27 thoughts on “German Fantasia by Philippe Claudel (transl. Julian Evans): The legacy of war”

  1. I’m somewhat ashamed never to have come across this author. You’ve absolutely sold him to me. My library service, unsurprisingly, doesn’t (yet) have this book, so I may start with one of his others. Do you know Dog Island?

    1. No shame at all. Sadly, you’re unlikely to see Claudel’s books in tempting piles on bookshop tables. I’ve reviewed Dog Island, not one of his best but certainly worth reading.

        1. I’ve not come across Awesome Books! Worth exploring by the sound of it. The two I mention in my review – Parfums and Monsieur Linh and his Child (one of the saddest books I’ve read) – are my particular favourites with Grey Souls close behind. Hope you can track down one of them.

          1. Awesome Books has come good with Monsieur Linh.

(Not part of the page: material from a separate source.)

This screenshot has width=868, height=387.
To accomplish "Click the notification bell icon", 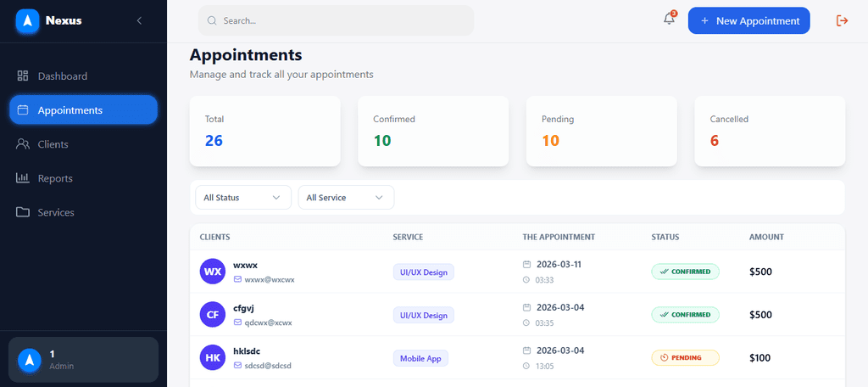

They’re helpful and efficient and work with global literacy projects, so I tend to go to them first.

  2. I have read a couple of Claudel’s books, a little while back, and to be honest I found them so unremittingly bleak that I’ve never gone back to him! These stories sound good, but I do sense the darkness in them I found in his novels.

  3. These sound interesting. I avoid fiction about WW2 largely – I feel we have a rather unhealthy obsession with it in the UK – but I like the idea of these stories that reflect on the effect of the war rather than being set directly within it.

    1. Couldn’t agree more about the tabloid-fostered UK obsession. Claudel’s comment about seeing himself as he might have been if he’d lived across the border adds an interesting dimension to his stories.

  4. These stories sound excellent, I read a novel by this author, it was Grey Souls though I read it under a different title which I now can’t remember. I remember how evocative his writing was, the novel had a very strong sense of place.